Сивчук засопел трубкой и покашлял.
— Не спят еще они? — спросила Антонина. — Какие у них окна?
— Не спят, — сказал Сивчук, — самого-то Иван Николаевича дома еще нет, я его дожидаюсь по делу.
Он предложил понести Федю по лестнице, но Антонина отказалась.
— Ну, тогда здравия желаем, — сказал Сивчук, — вон по этой лестнице до самого до верха. Квартира сто двадцать один. Налево будет.
Козырнул и исчез.
Антонина позвонила.
Она сразу узнала Женю, несмотря на то что Женя очень изменилась. Но Женя не узнавала ее — на лестнице было темно.
— Кто это? — щурясь и пальцами поправляя рыжеватые свои волосы, спрашивала она. — Кто?
Антонина вошла.
Еще секунду Женя пристально на нее глядела, потом глаза ее гордо и весело блеснули, она протянула к ней обе руки и низким, грудным голосом сказала:
— Я знала, что вы придете. Давайте сюда мальчишку и раздевайтесь.
Она взяла спящего Федю из рук Антонины и ушла с ним в комнату. Антонина сняла пальто, поправила волосы и, старательно улыбаясь, вошла в столовую.
На столе стоял чайник, варенье в вазочке, хлеб в корзинке. Комната была еще не обжита, еще пахло сыростью и известкой. Федя лежал на диване. Женя умело и ловко раздевала его.

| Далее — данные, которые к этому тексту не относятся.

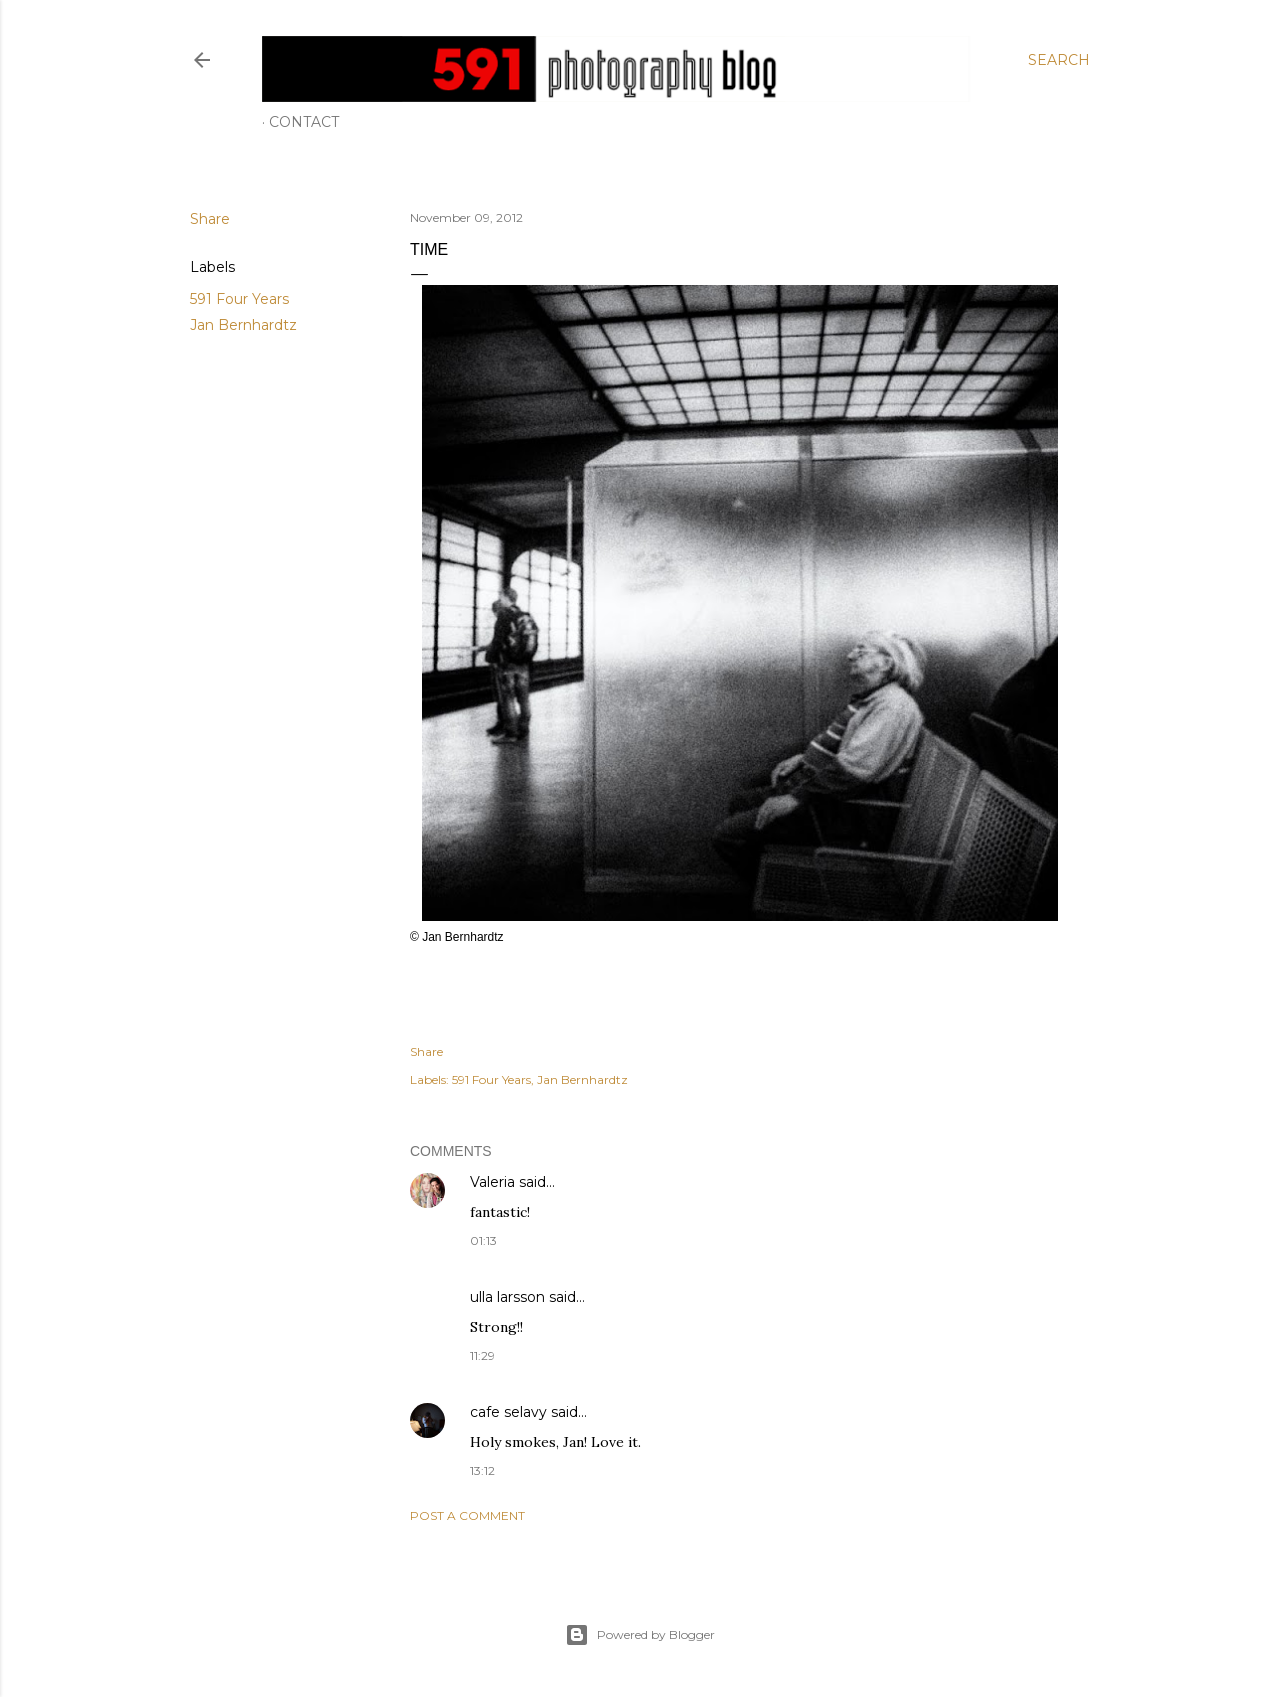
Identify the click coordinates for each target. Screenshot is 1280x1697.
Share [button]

— Сейчас будем чай пить, — говорила она, — а Федю ко мне отнесем, на кровать. Ну-ка, давайте…
Когда, уложив Федю, она вернулась в столовую, Женя посадила Антонину против себя, налила ей чаю и, глядя в упор своими умными глазами, спросила:
— Разошлись? Совсем?
— Нет, — все так же нарочно улыбаясь, сказала Антонина, — я просто убежала.
— Не сказали?
— Нет.
— Позвоните по телефону.
— Сейчас? — покорно спросила Антонина.
— Сейчас. Пойдемте сюда.
Они встали и пошли в комнату Сидорова.
— Вот телефон, — сказала Женя.
Антонина стояла, опустив руки.
— Ну?
Тень пробежала по лицу Жени.
Антонина взяла трубку и назвала номер. Она была бледна.
— Пал Палыч? — спросила она.
Женя слушала с решительным и жестким выражением лица.
— Пал Палыч, — сказала Антонина, — это я. Узнали? — Голос у нее был глуховат, но спокоен, ресницы вздрагивали. Она говорила не тихо, не громко, внятно, даже строго. Сказав все, повесила трубку.